Our Comcast has already dropped like 1, 2 & 3... JUPITER'S COCK!



peace...


----------



## Lumpy 1 (Apr 19, 2010)

Great series.. well done all round.. alas.. my wife finds it too disturbing.. too real.


----------



## boedicca (Apr 19, 2010)

tha malcontent said:


> boedicca said:
> 
> 
> > Comcast has all of them available On Demand, if you get that.
> ...





Not every venture ends in climax...a fact known well to every woman.


(Our Comcast still has all 13 episodes.    )


----------



## mal (Apr 20, 2010)

boedicca said:


> tha malcontent said:
> 
> 
> > boedicca said:
> ...



I Checked... Ours does also. 



peace...


----------



## Mr. H. (Apr 20, 2010)

Hot damn I found all the episodes on my Mediacom receiver.


----------



## Dante (Apr 20, 2010)

tha malcontent said:


> Wife and I have been Watching this on Sunday Nights for 13 Weeks...
> 
> What a Bloodbath of a Final Show!
> 
> ...


you watch gay programming with your wife?

who knew?


----------



## mal (Apr 21, 2010)

Mr. H. said:


> Hot damn I found all the episodes on my Mediacom receiver.

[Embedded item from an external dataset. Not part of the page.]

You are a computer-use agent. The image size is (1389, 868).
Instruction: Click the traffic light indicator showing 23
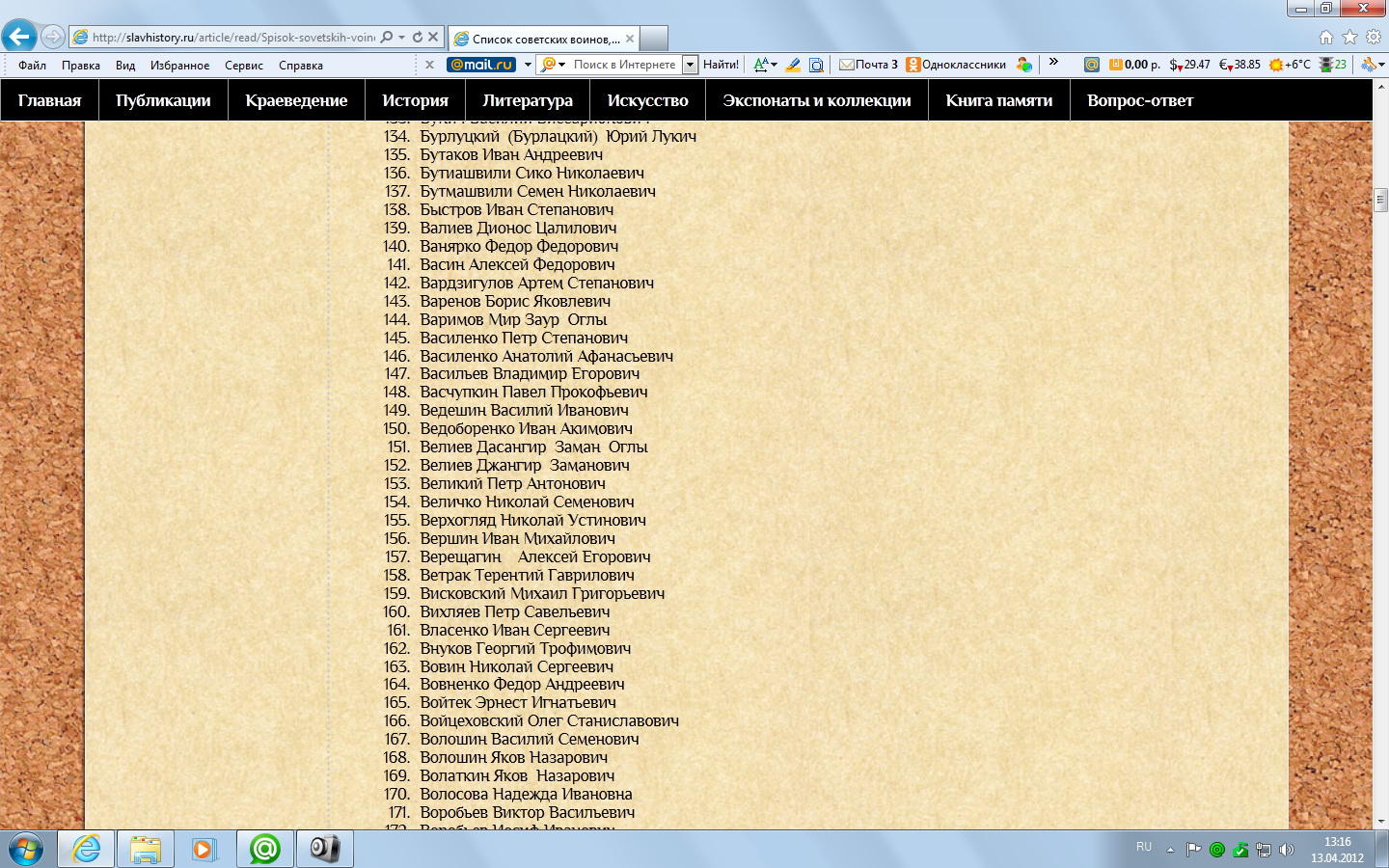pyautogui.click(x=1332, y=65)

We just Started over again @ Episode 1...



peace...


----------



## Mr. H. (Apr 21, 2010)

Fuck! I was up until 1:30 this morning watching 1-6. 
Now to stumble into work...


----------



## mal (Apr 21, 2010)

Mr. H. said:


> Fuck! I was up until 1:30 this morning watching 1-6.
> Now to stumble into work...








^My Favorite...



peace...


----------



## Dante (Apr 21, 2010)

Dante said:


> tha malcontent said:
> 
> 
> > Wife and I have been Watching this on Sunday Nights for 13 Weeks...
> ...



Wait! Are you married to a she-male?  


I get IT now .. your Wife *wink*  





_
note: you introduced your wife...if she exists..._


----------



## mal (Apr 21, 2010)

Katrina Law... That's her Name... Yummy.



peace...


----------



## mal (Apr 21, 2010)

Very much so...



peace...


----------



## mal (Apr 21, 2010)

peace...


----------



## Mr. H. (Apr 21, 2010)

Geez I thought I'd seen it all until they disposed of the Gaul that tried to off Sparkycuss. This shit is gruesome.


----------



## mal (Apr 21, 2010)

Mr. H. said:


> Geez I thought I'd seen it all until they disposed of the Gaul that tried to off Sparkycuss. This shit is gruesome.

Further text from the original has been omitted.